[Stored data]

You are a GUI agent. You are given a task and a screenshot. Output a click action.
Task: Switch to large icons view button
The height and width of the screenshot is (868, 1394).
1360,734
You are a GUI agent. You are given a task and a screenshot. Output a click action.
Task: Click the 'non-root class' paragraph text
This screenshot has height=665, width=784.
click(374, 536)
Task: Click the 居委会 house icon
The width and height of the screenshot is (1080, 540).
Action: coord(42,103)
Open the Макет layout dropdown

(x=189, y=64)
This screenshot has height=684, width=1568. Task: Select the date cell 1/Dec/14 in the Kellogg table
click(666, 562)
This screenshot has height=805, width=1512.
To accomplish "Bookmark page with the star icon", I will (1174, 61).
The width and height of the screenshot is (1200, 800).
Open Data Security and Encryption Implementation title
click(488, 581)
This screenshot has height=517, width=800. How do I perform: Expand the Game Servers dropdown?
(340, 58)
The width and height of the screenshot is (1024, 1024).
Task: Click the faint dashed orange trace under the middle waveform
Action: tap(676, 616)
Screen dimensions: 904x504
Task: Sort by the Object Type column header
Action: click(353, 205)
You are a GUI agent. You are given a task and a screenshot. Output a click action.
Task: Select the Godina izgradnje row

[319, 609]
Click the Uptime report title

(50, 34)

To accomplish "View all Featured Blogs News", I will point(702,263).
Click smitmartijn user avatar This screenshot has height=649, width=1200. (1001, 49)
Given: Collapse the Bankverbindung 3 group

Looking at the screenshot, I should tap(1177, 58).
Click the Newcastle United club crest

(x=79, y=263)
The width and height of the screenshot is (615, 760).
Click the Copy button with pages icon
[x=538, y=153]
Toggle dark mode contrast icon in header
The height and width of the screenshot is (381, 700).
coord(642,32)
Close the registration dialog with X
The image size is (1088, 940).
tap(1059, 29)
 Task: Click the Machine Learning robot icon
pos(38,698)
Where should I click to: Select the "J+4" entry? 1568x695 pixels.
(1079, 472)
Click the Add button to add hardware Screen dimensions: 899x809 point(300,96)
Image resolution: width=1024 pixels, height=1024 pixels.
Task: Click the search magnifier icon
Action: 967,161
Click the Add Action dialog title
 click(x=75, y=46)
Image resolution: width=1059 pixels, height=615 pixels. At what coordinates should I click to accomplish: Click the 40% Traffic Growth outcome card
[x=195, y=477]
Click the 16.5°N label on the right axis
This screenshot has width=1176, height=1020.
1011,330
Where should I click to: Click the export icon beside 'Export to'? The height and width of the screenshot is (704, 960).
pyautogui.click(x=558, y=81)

[Problem to work on]
Copy the lines above, please. Keep them exact.

[Solution]
You are a GUI agent. You are given a task and a screenshot. Output a click action.
Task: Switch to large icons view button
The height and width of the screenshot is (868, 1394).
1360,734
You are a GUI agent. You are given a task and a screenshot. Output a click action.
Task: Click the 'non-root class' paragraph text
This screenshot has height=665, width=784.
click(374, 536)
Task: Click the 居委会 house icon
The width and height of the screenshot is (1080, 540).
Action: coord(42,103)
Open the Макет layout dropdown

(x=189, y=64)
This screenshot has height=684, width=1568. Task: Select the date cell 1/Dec/14 in the Kellogg table
click(666, 562)
This screenshot has height=805, width=1512.
To accomplish "Bookmark page with the star icon", I will (1174, 61).
The width and height of the screenshot is (1200, 800).
Open Data Security and Encryption Implementation title
click(488, 581)
This screenshot has height=517, width=800. How do I perform: Expand the Game Servers dropdown?
(340, 58)
The width and height of the screenshot is (1024, 1024).
Task: Click the faint dashed orange trace under the middle waveform
Action: tap(676, 616)
Screen dimensions: 904x504
Task: Sort by the Object Type column header
Action: click(353, 205)
You are a GUI agent. You are given a task and a screenshot. Output a click action.
Task: Select the Godina izgradnje row

[319, 609]
Click the Uptime report title

(50, 34)

To accomplish "View all Featured Blogs News", I will point(702,263).
Click smitmartijn user avatar This screenshot has height=649, width=1200. (1001, 49)
Given: Collapse the Bankverbindung 3 group

Looking at the screenshot, I should tap(1177, 58).
Click the Newcastle United club crest

(x=79, y=263)
The width and height of the screenshot is (615, 760).
Click the Copy button with pages icon
[x=538, y=153]
Toggle dark mode contrast icon in header
The height and width of the screenshot is (381, 700).
coord(642,32)
Close the registration dialog with X
The image size is (1088, 940).
tap(1059, 29)
 Task: Click the Machine Learning robot icon
pos(38,698)
Where should I click to: Select the "J+4" entry? 1568x695 pixels.
(1079, 472)
Click the Add button to add hardware Screen dimensions: 899x809 point(300,96)
Image resolution: width=1024 pixels, height=1024 pixels.
Task: Click the search magnifier icon
Action: 967,161
Click the Add Action dialog title
 click(x=75, y=46)
Image resolution: width=1059 pixels, height=615 pixels. At what coordinates should I click to accomplish: Click the 40% Traffic Growth outcome card
[x=195, y=477]
Click the 16.5°N label on the right axis
This screenshot has width=1176, height=1020.
1011,330
Where should I click to: Click the export icon beside 'Export to'? The height and width of the screenshot is (704, 960).
pyautogui.click(x=558, y=81)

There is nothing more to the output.